◆ WHAT TO DO ◆
Format the records from the line with "This screenshot has width=572, height=500." up to and including the line with "coord(1687,20)" as a two-column CSV with the headers text and answer. Give one row per record, put each value in a single quoted field, and replace line breaks with spaces.

◆ RECORDS SUPPLIED ◆
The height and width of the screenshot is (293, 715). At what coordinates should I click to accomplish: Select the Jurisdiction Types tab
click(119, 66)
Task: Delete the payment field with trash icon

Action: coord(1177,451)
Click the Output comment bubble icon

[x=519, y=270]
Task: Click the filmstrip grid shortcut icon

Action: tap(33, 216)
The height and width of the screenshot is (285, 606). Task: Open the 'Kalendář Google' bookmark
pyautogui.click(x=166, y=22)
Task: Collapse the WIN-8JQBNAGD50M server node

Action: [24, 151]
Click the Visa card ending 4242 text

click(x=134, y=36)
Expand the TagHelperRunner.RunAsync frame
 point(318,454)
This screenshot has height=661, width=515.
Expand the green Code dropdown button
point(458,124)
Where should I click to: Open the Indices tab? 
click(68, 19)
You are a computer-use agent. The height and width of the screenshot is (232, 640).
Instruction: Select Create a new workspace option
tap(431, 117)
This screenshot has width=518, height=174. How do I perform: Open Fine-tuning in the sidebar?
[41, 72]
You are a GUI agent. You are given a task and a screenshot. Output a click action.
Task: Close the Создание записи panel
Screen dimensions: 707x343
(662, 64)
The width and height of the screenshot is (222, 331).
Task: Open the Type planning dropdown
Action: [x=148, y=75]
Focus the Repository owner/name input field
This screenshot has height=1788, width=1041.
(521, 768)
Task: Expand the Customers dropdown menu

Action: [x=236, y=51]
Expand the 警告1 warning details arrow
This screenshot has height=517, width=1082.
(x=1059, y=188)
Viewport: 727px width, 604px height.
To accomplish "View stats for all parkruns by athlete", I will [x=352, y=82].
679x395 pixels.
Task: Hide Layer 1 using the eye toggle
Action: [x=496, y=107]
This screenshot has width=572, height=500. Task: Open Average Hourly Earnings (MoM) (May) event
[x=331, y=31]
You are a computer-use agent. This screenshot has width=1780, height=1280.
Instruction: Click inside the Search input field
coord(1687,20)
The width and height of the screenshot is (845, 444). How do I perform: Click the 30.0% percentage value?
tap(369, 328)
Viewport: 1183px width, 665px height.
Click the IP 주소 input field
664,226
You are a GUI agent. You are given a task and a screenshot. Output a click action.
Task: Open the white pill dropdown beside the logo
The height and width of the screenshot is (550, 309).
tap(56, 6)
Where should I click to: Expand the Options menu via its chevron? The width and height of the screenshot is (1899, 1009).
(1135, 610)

◆ ANSWER TO THIS EXERCISE ◆
text,answer
"This screenshot has width=572, height=500. Task: Open Average Hourly Earnings (MoM) (May) event","[x=331, y=31]"
"You are a computer-use agent. This screenshot has width=1780, height=1280. Instruction: Click inside the Search input field","coord(1687,20)"